2. De Hoop Campsite, |Ai-|Ais/Richtersveld Transfrontier Park

De Hoop Campsite. Photo by Teagan Cunniffe.

De Hoop Campsite. Photo by Teagan Cunniffe.

S28.183611, E17.177778
Cellphone signal: No
Internet: No
Electricity: No
4×4 needed: Yes
Drinking water: No

Also read: 32 of the best campsites around South Africa

The Orange River snakes through the dusty Richtersveld like a vein and right on its banks sits almost-inaccessible De Hoop Campsite. It’s a 40- kilometre slog over a rocky pass and along a dry riverbed from the office at Sendelingsdrift, which is 80 kilometres northeast along a broad dirt road from the coastal town of Alexander Bay. Officially, the camp has 12 sites but there are no demarcated spaces and you claim your riverside real estate on a first come, first served basis. Barren, rocky red and grey hills line the river on both sides and stand like bookends at either end of the valley, entirely surrounding the camp. New latte-walled ablutions offer flushing loos and cold showers, but you’ll have more fun swimming in the cool waters of the river.

Tall reeds and rocky rapids make it look and feel exactly as you’d imagine it would in the middle of the Olifants or the Crocodile rivers, but without the fear of being eaten. At night, fireflies flutter, flashing between the reeds before being outshone by the not-quite- full moon which rises slowly, like the glow of a metropolis behind the mountains. But there is no city. There is nothing and, beyond that, yet more nothing.

Rates: Camping from R195 a night for two people (R68 an additional adult and R34 a child, max six). Plus conservation fees of R60 an adult and R30 a child a day (free to Wild Card-holders).

Contact: Tel 0124289111 (central reservations), 0278311506 (park office), www.sanparks.co.za

Book now

 

3. Langkloof Campsite, Tankwa Karoo National Park

Langkloof Campsite. Photo by Teagan Cunniffe.

Langkloof Campsite. Photo by Teagan Cunniffe.

S32.161528, E20.159278
Cellphone signal: No
Internet: No
Electricity: No
4×4 needed: Yes, after rain. Call ahead to check. High-clearance needed otherwise.
Drinking water: Yes, brackish borehole water.

A roofless ruin of red mud bricks stands in front of a rhythmically squeaking windmill, a tower of water tanks and a newly built concrete kitchen and ablution block. Together, these form a small outpost in the upper regions of the Tankwa Karoo’s Langkloof Valley. The drive in is as barren as barren can be. The notoriously tyre-munching road crosses a veritable Mars-scape, changing from sooty black to light grey to a muddy red. Having covered this ground, you won’t believe the mamba-green of the gif-melkbos bushes which speckle the valley at irregular intervals. The bed of the Rhenoster River, less than 50 metres away from camp, gives life to a belt of lush acacias brimming with the chirps and whines of LBJs.

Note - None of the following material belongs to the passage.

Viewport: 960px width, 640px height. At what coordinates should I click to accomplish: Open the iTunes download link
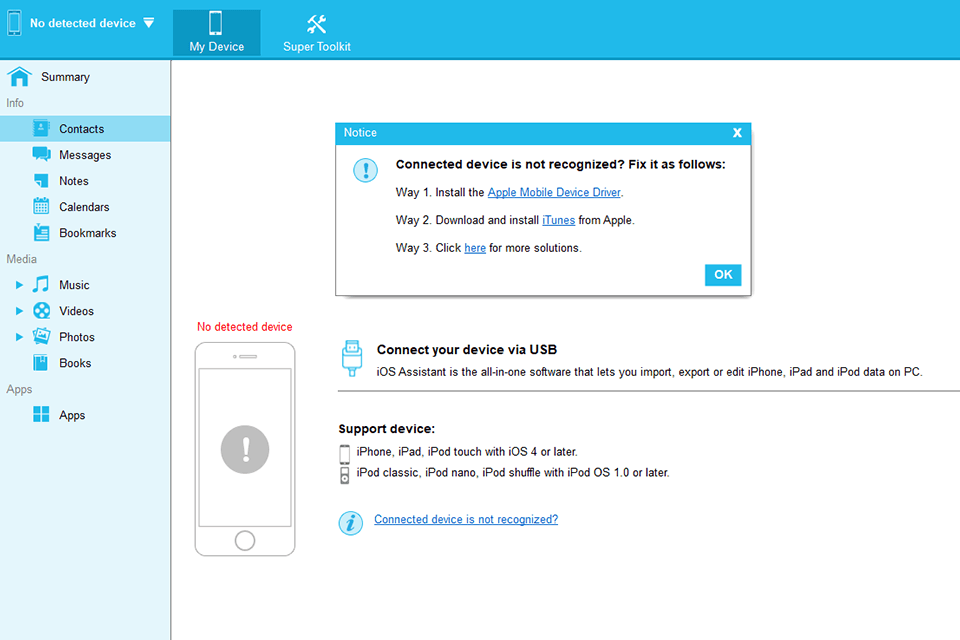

The camp’s two sites are positioned on either side of the simple amenities building, which contains two basic kitchens with sinks (you’ll need to take all utensils and cooking equipment), two hot showers and two flushing loos. This means campers at the respective sites don’t have to share facilities, but we advise booking out the whole camp; it would be a shame to end up with neighbours after travelling to somewhere so remote.

A latte carport provides the only shade at the site – consider pitching your tents beneath it. The sun beats down as a white jet-stream slowly cuts through the cloudless blue above, its rumble rebounding off the scrub-covered mountains on either side of the river. These slope upwards towards layers of vertical red rocky cliffs, channel- ling your view south, down the valley and out towards the great plains of the Tankwa.

Eighteen kilometres from the park office and hundreds more beyond that from any civilisation, this is a place for picturing what life was like before highways and high-rises. A place for enjoying the eerie hoot of an owl as night sets in, and for taking a bit of time to ponder the relative insignificance of your existence.

Rates: Camping from R225 a night for two people (R100 an additional adult and R50 a child, max six). Plus conservation fees of R30 an adult and R15 a child a day (free to Wild Card-holders).

Contact: SANParks Central reservations on 012 428 9111, park office on 027 341 1927, www.sanparks.co.za

 

4. The Retreat at Groenfontein, Groenfontein Valley Conservancy

The Retreat at Groenfontein. Photo by Teagan Cunniffe.

The Retreat at Groenfontein. Photo by Teagan Cunniffe.

S33.437667, E21.789139
Cellphone signal: No
Internet: Yes
Electricity: Yes, solar and generator powered
4×4 needed: No
Drinking water: Yes

If you like the idea of seeking disconnected refuge from the real world, but compromising on comfort isn’t what you want from a holiday, this retreat is for you. From the Karoo town of Calitzdorp, head 20km into the Swartberg foothills; a sedan will handle the dirt road fine, but it’ll take you longer than you expect as the instinct to take it easy kicks in more with each passing farm.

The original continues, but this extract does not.